REPUBLIKA.CO.ID, JAKARTA -- Pelaku industri hulu minyak dan gas bumi (migas) yang tergabung dalam Asosiasi Perminyakan Indonesia (IPA) mengusulkan sejumlah skema kontrak baru untuk menyiasati tantangan harga minyak dunia yang masih bertahan di angka rendah. Board of Director IPA Sammy Hamzah menjelaskan, usulan ini sudah ia sampaikan kepada pemerintah dan ada tanggapan baik dari pemerintah. Hanya saja, skema kontrak baru dan sejumlah insentif bagi industri hulu migas belum sepenuhnya berjalan.
Sammy menjelaskan, bentuk skema baru sebetulnya sudah tertuang dalam Peraturan Menteri nomor 38 tahun 2015 tentang Percepatan Pengusahaan Migas Non Konvensional. Hanya saja, Sammy menilai bahwa implementasi dari peraturan tersebut masih belum berjalan. Dalam beleid tersebut disebutkan, terdapat 3 jenis kontrak yang ditawarkan yakni net sliding scale, di mana split atau bagi hasil antara pemerintah dan kontraktor berubah mengikuti besaran produksi di lapangan yang ada.

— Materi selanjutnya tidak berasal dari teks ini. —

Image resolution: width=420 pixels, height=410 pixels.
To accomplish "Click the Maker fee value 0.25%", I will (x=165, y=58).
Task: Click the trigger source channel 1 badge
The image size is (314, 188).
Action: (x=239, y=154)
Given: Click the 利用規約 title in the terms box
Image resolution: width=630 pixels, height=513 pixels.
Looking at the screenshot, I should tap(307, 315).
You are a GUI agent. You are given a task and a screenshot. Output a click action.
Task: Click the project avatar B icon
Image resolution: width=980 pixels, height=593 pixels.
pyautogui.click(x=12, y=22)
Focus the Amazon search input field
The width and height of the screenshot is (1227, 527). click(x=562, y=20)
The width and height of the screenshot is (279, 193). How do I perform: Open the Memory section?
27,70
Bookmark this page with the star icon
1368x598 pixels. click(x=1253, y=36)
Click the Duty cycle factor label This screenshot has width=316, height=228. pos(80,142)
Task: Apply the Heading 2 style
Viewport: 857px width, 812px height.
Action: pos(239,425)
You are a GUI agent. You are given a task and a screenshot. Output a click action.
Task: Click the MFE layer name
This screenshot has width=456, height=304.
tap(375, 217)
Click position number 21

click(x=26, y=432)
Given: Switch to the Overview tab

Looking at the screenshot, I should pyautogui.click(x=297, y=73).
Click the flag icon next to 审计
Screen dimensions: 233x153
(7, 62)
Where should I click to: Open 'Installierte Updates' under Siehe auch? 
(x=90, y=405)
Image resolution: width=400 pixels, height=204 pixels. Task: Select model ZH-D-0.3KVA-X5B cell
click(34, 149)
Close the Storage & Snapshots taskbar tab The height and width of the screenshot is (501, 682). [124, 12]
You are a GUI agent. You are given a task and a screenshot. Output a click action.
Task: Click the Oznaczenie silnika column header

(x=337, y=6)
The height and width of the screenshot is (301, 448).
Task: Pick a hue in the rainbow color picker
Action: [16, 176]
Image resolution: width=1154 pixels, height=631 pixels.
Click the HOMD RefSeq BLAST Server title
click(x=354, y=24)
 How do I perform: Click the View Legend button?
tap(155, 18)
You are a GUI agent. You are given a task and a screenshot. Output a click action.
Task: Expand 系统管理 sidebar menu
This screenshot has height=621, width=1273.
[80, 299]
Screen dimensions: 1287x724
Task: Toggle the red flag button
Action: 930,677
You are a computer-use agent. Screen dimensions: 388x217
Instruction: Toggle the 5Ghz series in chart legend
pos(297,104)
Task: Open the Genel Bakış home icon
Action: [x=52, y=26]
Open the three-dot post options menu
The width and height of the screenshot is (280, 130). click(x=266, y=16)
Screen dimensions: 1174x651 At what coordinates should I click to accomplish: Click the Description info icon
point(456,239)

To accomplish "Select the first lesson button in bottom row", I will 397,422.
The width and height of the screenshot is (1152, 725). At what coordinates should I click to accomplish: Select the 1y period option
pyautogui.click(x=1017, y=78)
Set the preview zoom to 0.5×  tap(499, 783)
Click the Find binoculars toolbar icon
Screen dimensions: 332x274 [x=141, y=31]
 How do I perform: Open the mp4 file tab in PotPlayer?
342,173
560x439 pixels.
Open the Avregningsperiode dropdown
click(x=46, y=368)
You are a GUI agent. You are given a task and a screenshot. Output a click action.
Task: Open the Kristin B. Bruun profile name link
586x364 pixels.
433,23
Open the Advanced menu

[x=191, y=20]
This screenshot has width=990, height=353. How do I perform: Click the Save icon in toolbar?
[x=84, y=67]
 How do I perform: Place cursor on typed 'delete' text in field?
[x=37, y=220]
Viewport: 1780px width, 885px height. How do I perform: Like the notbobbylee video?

"Contohnya kalo di tahun pertama harga minyak itu rendah maka kami minta split untuk kontraktor lebih besar, dan porsi pemerintah lebih kecil. Kita harapkan dengan harga minyak turun nilai keekonomiannya ini berkurang. Dengan split yang sliding maka dapat memberi insentif untuk memberi gairah mengembangkan migas lapangan," ujar Sammy, Ahad (17/4).
Sementara skema kedua, adalah gross split sliding scale di mana jenis kontrak ini berbeda sama sekali dengan jenis kontrak yang ada saat ini. Pembagian angka bagi hasil antara kontraktor dengan pemerintah dibagi sebelum adanya cost recovery.
"Jadi langsung setelah minyak diproduksi langsung dibagi migas bagian pemerintah berapa, kontraktor berapa. Jadi risiko biaya ditanggung sepenuhnya oleh kontraktor," katanya.
Sammy mengungkapkan, saat ini banyak pihak yang menilai skema bagi hasil dengan gross split sliding scale mirip dengan skema royalti di pertambangan. Padahal, ia menegaskan bahwa sistem ini berbeda. Dalam skema ini, bukan uang yang dinyatakan oleh operator kepada pemerintah, tapi hasil migas yang langsung dibagi.
"Yang fundamental sekarang, tidak adanya cost recovery. Harusnya bisa mempermudah proses eksplorasi dan proses eksplorasi. Apakah cost recoverynya wajar atau tidak, ada pengelembungan atau tidak. Ini lebih simple," katanya.
Sementara skema kontrak ketiga, kata Sammy, adalah skema kontrak yang sudah ada saat ini dipertahankan. Agar pelaku industri migas bisa bertahan, skema bagi hasil saat ini harus kembali ditinjau mengenai pajak yang berkaitan dengan eksplorasi. Ia menilai, eksplorasi harus diperhatikan karena replacement ratio cadangan migas yang ada saat ini tergolong rendah, di bawah 50 persen. Oleh karenanya, ia menilai bahwa pelaku usaha hulu migas perlu didorong untuk tetap lakukan eksplorasi.
"Kita juga minta pemerinah tinjau kembali pajak-pajak lain. Yang mungkin dibebaskan atau ditunda sampai komersil sampai hasilkan minyak atau gas," katanya.
Sammy mengungkapkan, tren lima tahun terakhir menunjukan bahwa lapangan yang sifatnya PSC atau bagi hasil yang tidak berproduksi tidak boleh disubsidi silang. Artinya, biaya produksi dari lapangan yang tidak berproduksi tidak bisa dilakukan subsidi silang dari lapangan yang berproduksi. Hal ini dinilai menyulitkan pengusaha.
"Kita minta ini kembali dipertimbangkan. Bukan sesuatu hal yang baru tapi kita ingin mindset pemerintah diubah yang tadinya sangat dibatasi, tapi bisa disubsidi silang dari lapangan yang berproduksi," ujarnya.